━━━ Given records
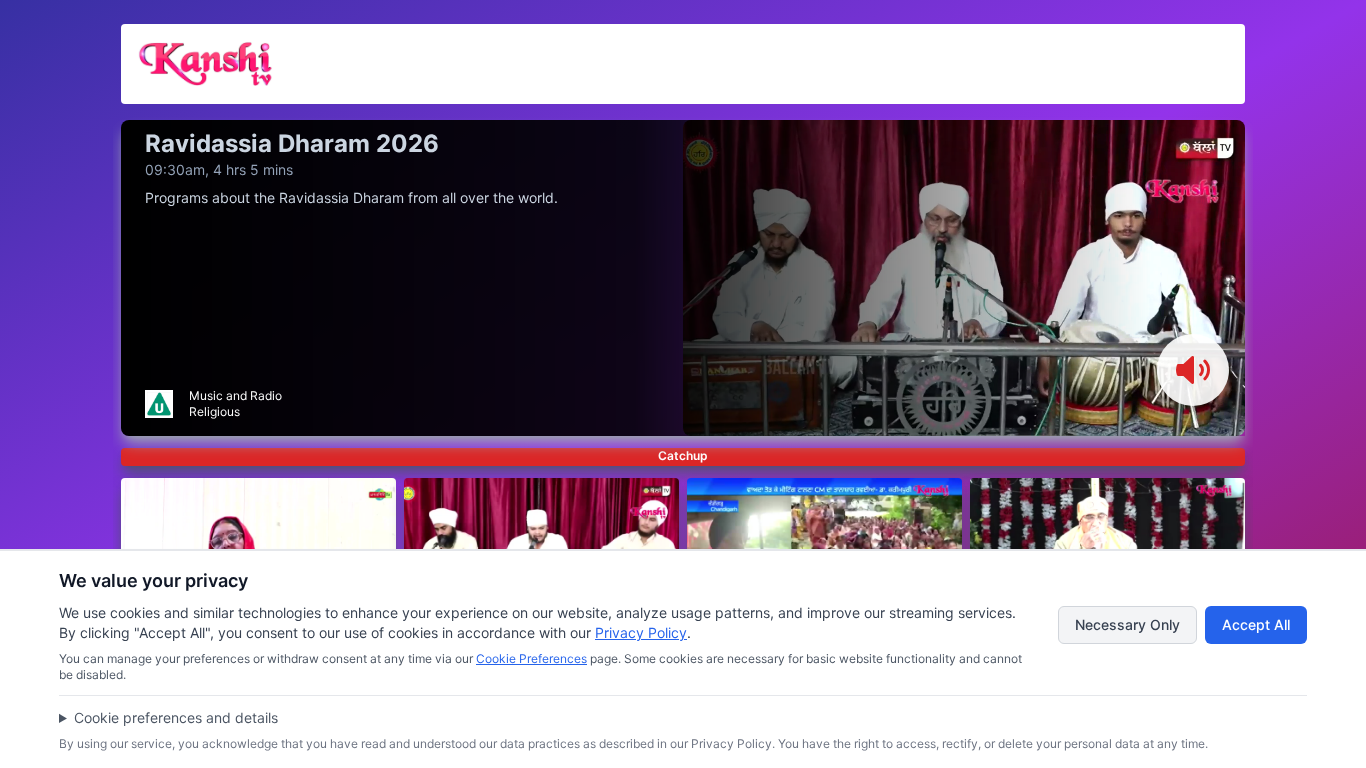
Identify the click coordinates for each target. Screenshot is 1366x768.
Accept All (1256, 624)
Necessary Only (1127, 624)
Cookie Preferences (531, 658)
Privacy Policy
━━━━━━
## Directions for this task:
Only the pictures are to be omitted; the records above must otherwise be reproduced exactly.

## Response area:
Identify the click coordinates for each target. Screenshot is 1366x768.
Accept All (1256, 624)
Necessary Only (1127, 624)
Cookie Preferences (531, 658)
Privacy Policy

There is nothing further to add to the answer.